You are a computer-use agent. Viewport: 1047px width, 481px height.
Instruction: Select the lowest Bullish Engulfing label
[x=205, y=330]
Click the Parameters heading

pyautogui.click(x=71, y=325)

◆ ◆ ◆

> [WHAT THE TASK REQUIRES]
An exact repeat of all the entries above is required.

> [SOLUTION FOR THIS PROBLEM]
You are a computer-use agent. Viewport: 1047px width, 481px height.
Instruction: Select the lowest Bullish Engulfing label
[x=205, y=330]
Click the Parameters heading

pyautogui.click(x=71, y=325)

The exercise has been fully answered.